Defesa de Bolsonaro diz ao STF que espingarda não está em sua posse e segue em importadora no RS

Comando do Batalhão de Polícia do Exército informou que seis armas foram entregues à PF, mas uma Glock e a espingarda calibre 12 não estavam sob guarda da unidade; Moraes vai analisar as justificativas.

07/07/2026 às 10:44 por Redação Plox

A defesa do ex-presidente Jair Bolsonaro (PL) informou ao Supremo Tribunal Federal (STF) que uma das armas cuja entrega à Polícia Federal foi determinada pelo ministro Alexandre de Moraes não estaria sob posse do ex-chefe do Executivo. Segundo os advogados, a espingarda calibre 12 da marca Maestro Arms Company permanece desde a aquisição em uma empresa importadora de artigos bélicos em Caxias do Sul, no Rio Grande do Sul.

O ex-presidente Jair Bolsonaro (PL) •

O ex-presidente Jair Bolsonaro (PL) •

Foto: Fábio Rodrigues-Pozzebom/Agência Brasil

Arma teria sido presente, afirmam advogados

Na manifestação enviada ao STF, a defesa sustenta que o armamento foi recebido por Bolsonaro “a título de presente”, mas nunca chegou a ser retirado das dependências da empresa. Por esse motivo, os advogados pediram que Moraes indique a forma adequada para que a espingarda seja apresentada à Superintendência Regional da Polícia Federal.

Os defensores também sugeriram que a empresa seja oficiada para confirmar a custódia da arma e providenciar a entrega às autoridades.

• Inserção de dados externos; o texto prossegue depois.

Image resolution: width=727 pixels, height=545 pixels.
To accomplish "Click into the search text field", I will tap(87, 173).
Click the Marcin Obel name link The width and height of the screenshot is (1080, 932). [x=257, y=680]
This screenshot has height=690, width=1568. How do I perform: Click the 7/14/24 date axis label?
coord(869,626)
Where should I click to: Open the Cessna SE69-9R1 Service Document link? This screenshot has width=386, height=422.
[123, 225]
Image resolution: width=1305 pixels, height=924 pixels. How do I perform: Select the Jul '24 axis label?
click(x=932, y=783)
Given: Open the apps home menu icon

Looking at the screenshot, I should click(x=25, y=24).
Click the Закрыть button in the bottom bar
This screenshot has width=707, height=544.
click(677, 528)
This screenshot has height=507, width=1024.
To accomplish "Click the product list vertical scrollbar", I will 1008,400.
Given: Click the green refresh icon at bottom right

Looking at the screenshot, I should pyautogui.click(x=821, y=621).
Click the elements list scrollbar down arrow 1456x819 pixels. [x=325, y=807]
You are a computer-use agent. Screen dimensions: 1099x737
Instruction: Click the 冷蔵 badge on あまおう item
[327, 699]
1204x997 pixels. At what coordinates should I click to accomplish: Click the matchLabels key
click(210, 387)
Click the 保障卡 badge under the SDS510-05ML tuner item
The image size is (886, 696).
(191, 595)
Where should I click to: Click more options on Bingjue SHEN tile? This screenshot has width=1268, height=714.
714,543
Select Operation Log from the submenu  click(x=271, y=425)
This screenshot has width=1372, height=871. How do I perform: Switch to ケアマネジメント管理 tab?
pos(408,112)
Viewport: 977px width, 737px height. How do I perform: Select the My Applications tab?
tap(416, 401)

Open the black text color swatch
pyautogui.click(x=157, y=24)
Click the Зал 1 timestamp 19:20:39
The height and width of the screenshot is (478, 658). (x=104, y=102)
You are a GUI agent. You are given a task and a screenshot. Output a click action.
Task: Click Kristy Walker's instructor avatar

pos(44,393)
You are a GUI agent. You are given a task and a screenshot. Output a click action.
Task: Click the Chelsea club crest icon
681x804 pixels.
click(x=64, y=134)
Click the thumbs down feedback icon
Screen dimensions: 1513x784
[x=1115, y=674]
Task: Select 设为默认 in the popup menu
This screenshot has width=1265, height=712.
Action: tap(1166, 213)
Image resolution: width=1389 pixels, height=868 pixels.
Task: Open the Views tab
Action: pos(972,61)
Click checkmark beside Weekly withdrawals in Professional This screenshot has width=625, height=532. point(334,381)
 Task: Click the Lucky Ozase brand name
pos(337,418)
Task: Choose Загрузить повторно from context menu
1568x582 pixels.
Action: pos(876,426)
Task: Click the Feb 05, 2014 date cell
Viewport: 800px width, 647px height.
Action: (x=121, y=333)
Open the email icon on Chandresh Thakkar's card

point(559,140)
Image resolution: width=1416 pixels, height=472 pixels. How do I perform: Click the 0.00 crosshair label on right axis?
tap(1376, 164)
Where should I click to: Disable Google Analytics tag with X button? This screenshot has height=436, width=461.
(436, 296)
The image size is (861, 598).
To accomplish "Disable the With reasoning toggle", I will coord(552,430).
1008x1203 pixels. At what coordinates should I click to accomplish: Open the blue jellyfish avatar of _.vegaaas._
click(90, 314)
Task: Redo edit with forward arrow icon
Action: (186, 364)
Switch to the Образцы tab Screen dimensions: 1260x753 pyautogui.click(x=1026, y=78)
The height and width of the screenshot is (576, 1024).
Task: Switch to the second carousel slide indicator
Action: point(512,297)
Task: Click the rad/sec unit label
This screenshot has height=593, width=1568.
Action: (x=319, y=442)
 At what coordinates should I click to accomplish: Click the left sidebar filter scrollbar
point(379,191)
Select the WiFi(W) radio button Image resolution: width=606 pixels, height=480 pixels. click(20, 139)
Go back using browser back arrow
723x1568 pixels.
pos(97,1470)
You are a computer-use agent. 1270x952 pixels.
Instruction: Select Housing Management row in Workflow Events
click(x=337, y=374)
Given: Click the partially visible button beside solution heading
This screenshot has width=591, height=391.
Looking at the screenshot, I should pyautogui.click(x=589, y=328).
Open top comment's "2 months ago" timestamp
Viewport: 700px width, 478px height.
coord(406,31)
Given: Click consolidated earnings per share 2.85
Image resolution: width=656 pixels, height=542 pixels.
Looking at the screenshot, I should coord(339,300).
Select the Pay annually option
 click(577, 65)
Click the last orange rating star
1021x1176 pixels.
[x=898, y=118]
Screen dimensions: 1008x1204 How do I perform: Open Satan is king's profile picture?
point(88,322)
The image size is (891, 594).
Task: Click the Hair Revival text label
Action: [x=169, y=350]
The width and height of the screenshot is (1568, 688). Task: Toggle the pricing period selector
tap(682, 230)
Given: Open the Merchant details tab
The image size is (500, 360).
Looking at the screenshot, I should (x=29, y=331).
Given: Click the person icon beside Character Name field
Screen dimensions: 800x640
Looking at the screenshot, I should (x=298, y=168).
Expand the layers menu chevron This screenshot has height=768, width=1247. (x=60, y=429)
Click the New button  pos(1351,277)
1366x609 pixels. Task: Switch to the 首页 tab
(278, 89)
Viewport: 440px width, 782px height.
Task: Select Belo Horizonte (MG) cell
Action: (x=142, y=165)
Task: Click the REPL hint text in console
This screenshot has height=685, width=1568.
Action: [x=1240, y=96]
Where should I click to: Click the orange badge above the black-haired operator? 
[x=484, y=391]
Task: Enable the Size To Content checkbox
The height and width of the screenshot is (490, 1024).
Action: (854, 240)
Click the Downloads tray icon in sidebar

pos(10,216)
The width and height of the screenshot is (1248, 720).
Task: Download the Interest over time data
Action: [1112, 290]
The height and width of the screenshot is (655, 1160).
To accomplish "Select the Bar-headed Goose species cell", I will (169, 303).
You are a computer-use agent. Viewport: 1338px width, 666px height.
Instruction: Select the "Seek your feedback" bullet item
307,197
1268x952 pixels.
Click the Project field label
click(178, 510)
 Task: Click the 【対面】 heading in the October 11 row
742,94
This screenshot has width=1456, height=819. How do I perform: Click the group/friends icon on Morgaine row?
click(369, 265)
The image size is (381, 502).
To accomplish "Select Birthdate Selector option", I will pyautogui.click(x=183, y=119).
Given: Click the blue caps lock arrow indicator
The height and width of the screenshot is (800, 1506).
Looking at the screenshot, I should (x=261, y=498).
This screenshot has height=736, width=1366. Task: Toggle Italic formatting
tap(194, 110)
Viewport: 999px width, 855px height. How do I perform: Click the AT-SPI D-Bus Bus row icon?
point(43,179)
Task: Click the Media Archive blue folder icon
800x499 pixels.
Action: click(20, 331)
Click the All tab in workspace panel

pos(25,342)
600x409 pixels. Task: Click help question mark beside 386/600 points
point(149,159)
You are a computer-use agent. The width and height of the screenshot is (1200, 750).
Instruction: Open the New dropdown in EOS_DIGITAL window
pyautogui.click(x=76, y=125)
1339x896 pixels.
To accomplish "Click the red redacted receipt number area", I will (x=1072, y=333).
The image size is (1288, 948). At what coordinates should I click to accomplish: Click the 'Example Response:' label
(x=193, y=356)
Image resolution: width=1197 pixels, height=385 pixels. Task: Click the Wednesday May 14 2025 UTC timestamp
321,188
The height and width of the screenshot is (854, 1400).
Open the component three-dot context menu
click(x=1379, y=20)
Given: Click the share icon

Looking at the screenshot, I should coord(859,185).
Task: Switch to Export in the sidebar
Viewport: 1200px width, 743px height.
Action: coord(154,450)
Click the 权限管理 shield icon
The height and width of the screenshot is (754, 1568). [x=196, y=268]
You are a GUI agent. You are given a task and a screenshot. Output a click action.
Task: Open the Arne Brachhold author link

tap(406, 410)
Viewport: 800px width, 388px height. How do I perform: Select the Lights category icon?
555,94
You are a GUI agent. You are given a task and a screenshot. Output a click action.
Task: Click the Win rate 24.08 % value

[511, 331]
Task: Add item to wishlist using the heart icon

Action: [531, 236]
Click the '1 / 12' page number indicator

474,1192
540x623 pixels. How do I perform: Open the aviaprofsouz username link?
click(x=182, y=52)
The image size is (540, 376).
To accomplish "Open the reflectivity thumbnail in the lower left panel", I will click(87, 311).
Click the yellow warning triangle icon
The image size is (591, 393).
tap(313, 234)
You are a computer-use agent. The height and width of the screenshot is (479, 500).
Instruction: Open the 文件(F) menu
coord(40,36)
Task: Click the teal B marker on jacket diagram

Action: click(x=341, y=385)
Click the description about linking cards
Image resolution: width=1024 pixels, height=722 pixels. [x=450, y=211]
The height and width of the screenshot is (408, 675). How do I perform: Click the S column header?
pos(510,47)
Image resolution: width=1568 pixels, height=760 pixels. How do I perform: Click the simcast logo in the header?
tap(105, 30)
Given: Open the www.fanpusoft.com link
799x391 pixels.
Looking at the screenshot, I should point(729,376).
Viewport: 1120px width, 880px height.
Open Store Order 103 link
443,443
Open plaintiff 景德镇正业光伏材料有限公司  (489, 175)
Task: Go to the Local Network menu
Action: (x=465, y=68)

A petição foi apresentada depois que o Comando do Batalhão de Polícia do Exército em Brasília informou ao Supremo que entregou seis armas registradas em nome de Bolsonaro à PF, mas que outras duas não estavam sob guarda da unidade.

Glock também não foi entregue

As duas armas não localizadas pelo Exército são uma pistola Glock calibre 9x19 mm e a espingarda Maestro Arms Company calibre 12. No caso da espingarda, a defesa afirma que ela estaria em poder da empresa no Rio Grande do Sul. Sobre a Glock indicada na lista, os advogados não apresentaram, até o momento, explicação semelhante sobre o paradeiro.

A determinação de recolhimento foi tomada por Alexandre de Moraes no âmbito da execução penal de Bolsonaro. Na decisão, o ministro havia ordenado a entrega de armas vinculadas ao ex-presidente à Superintendência da Polícia Federal no Distrito Federal, no prazo de 48 horas. O despacho também citou duas armas da marca Caracal que, segundo a defesa, já teriam sido entregues à PF em 2023 por determinação do Tribunal de Contas da União.

Decisão caberá a Moraes

Bolsonaro cumpre prisão domiciliar humanitária e permanece submetido a medidas cautelares fixadas pelo STF. Na decisão que tratou do recolhimento do arsenal, Moraes apontou que a posse de armas de fogo era incompatível com a condição atual do ex-presidente durante o cumprimento da pena.

Agora, caberá ao ministro analisar as justificativas apresentadas pela defesa e decidir se adota novas diligências para confirmar a localização da espingarda, viabilizar a entrega do armamento ou apurar a situação da Glock que não foi repassada à Polícia Federal.